- _Opdracht A_
Vat de tekst over de Annunciatie van Fra Angelico samen in twee zinnen.
- _Opdracht B_
Geef uit de tekst over de Annunciatie van Fra Angelico letterlijk het deel terug dat opent met de woorden "Wanneer je de" en sluit met "van het moment.".

- _Tekstfragment_
********************

Wanneer je de trappen neemt naar de cellen van de monniken zie je bovenaan de trap het grote fresco met de Annunciatie prominent aanwezig. In de schildering synthetiseert Fra Angelico de essentie van het moment waarop de engel Gabriël aan Maria de boodschap brengt. De compositie is in vergelijking met de eerder genoemde Annunciaties doordrongen van sereniteit. De ingetogen houding van Maria en de engel weerspiegelt de contemplatieve sfeer van het klooster. De subtiele lichtval, die de linkerzijde van de loggia verlicht en de rechterzijde in schaduw hult, creëert een gevoel van diepte en benadrukt de sacraliteit van het moment.

********************

(Datasetitems)
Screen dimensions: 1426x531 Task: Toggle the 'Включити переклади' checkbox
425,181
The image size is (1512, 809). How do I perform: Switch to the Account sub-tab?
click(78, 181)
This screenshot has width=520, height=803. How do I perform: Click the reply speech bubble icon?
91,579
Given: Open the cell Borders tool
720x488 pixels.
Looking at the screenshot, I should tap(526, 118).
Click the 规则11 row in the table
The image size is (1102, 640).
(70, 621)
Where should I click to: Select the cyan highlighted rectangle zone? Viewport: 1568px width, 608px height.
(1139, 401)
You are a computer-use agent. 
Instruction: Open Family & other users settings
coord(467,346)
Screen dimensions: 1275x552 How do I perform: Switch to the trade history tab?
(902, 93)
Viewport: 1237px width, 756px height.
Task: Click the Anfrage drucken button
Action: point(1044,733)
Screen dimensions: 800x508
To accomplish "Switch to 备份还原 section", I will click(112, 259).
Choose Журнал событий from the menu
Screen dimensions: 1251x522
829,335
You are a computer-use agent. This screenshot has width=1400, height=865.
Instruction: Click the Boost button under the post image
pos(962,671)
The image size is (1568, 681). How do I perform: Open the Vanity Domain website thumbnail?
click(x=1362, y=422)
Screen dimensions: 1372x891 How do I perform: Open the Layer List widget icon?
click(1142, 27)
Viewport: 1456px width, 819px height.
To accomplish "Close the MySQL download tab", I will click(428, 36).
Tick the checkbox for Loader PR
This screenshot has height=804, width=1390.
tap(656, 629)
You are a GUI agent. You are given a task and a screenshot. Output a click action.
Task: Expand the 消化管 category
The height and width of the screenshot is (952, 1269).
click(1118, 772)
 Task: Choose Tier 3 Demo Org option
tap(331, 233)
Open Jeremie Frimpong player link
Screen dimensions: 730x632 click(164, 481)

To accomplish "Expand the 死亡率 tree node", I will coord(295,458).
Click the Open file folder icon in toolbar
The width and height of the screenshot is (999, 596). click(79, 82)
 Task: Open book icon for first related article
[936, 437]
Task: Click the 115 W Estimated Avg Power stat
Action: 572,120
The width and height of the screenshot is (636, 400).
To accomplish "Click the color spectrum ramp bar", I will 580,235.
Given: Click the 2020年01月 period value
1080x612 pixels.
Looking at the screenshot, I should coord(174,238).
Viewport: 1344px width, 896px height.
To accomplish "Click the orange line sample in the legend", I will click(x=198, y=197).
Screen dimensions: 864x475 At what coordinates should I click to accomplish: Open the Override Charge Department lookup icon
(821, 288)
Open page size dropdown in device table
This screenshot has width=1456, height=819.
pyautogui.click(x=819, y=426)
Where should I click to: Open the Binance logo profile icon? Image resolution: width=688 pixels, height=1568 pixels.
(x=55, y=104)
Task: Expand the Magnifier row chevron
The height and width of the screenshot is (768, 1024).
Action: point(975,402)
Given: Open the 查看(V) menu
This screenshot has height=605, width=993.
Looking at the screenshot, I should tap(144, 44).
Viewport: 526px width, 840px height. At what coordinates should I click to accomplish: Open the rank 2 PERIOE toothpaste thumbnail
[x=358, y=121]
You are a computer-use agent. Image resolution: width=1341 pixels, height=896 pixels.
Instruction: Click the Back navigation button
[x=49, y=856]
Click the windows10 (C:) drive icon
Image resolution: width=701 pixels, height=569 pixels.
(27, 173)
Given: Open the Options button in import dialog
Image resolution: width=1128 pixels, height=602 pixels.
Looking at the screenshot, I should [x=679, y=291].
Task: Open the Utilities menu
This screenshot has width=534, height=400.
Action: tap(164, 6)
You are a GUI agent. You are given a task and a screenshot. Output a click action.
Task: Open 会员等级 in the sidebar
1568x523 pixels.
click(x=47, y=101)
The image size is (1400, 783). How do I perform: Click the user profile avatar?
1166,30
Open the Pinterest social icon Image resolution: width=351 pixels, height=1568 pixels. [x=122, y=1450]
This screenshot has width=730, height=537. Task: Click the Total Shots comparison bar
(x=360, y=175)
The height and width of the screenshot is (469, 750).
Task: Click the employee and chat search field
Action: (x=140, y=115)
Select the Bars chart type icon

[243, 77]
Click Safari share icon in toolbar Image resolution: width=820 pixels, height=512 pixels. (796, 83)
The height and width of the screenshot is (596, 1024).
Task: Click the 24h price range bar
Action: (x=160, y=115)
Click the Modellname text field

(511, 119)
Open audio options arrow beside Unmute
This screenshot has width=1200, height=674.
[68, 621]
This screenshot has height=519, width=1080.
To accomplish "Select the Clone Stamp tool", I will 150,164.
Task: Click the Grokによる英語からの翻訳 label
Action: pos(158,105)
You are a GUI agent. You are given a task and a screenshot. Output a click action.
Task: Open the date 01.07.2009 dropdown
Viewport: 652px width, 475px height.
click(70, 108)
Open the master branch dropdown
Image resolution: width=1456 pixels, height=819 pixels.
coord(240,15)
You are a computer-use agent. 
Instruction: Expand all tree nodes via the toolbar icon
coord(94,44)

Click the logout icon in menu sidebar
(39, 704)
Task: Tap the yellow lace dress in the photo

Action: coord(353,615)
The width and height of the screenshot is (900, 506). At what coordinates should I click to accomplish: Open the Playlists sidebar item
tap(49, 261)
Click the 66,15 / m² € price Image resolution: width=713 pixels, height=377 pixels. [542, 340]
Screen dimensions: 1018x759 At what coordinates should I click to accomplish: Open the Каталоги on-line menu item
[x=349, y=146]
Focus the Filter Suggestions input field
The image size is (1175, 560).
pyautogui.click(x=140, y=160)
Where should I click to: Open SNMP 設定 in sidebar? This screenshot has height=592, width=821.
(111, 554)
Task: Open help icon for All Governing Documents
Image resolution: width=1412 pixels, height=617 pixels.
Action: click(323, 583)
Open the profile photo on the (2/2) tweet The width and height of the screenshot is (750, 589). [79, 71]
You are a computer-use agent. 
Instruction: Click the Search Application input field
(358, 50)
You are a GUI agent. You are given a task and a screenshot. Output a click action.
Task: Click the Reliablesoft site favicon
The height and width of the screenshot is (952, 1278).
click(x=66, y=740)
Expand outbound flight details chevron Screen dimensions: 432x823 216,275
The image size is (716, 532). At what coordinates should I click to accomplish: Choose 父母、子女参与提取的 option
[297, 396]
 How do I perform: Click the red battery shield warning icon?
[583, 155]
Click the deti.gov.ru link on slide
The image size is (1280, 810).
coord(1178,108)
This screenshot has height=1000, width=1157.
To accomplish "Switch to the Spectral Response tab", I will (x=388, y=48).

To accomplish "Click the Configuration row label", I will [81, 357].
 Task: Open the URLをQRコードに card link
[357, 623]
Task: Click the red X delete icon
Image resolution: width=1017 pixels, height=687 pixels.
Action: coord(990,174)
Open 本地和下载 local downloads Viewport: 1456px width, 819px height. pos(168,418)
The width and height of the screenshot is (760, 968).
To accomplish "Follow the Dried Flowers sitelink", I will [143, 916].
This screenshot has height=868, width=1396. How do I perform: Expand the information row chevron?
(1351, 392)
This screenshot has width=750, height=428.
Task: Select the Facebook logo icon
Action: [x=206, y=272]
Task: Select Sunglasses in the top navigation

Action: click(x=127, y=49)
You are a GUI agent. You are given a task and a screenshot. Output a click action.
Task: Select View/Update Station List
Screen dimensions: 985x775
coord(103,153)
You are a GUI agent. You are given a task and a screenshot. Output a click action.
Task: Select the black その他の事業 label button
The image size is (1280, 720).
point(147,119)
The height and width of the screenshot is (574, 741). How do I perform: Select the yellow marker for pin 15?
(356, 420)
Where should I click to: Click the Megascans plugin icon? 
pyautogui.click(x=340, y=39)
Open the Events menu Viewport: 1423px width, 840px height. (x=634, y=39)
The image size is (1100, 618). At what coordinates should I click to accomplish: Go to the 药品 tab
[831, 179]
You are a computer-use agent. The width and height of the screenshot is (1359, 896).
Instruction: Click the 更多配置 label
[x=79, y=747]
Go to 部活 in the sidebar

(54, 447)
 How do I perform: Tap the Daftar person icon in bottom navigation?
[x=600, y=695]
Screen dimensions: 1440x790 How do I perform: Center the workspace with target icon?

********************

- _Uitwerking A_
Bovenaan de trap in het klooster is het grote fresco van de Annunciatie te zien, waarin Fra Angelico het moment weergeeft waarop de engel Gabriël Maria de boodschap brengt. De serene compositie en de ingetogen houding van beide figuren weerspiegelen de contemplatieve sfeer van het klooster, en de lichtval schept diepte en benadrukt de sacraliteit van het moment.

- _Uitwerking B_
Wanneer je de trappen neemt naar de cellen van de monniken zie je bovenaan de trap het grote fresco met de Annunciatie prominent aanwezig. In de schildering synthetiseert Fra Angelico de essentie van het moment waarop de engel Gabriël aan Maria de boodschap brengt. De compositie is in vergelijking met de eerder genoemde Annunciaties doordrongen van sereniteit. De ingetogen houding van Maria en de engel weerspiegelt de contemplatieve sfeer van het klooster. De subtiele lichtval, die de linkerzijde van de loggia verlicht en de rechterzijde in schaduw hult, creëert een gevoel van diepte en benadrukt de sacraliteit van het moment.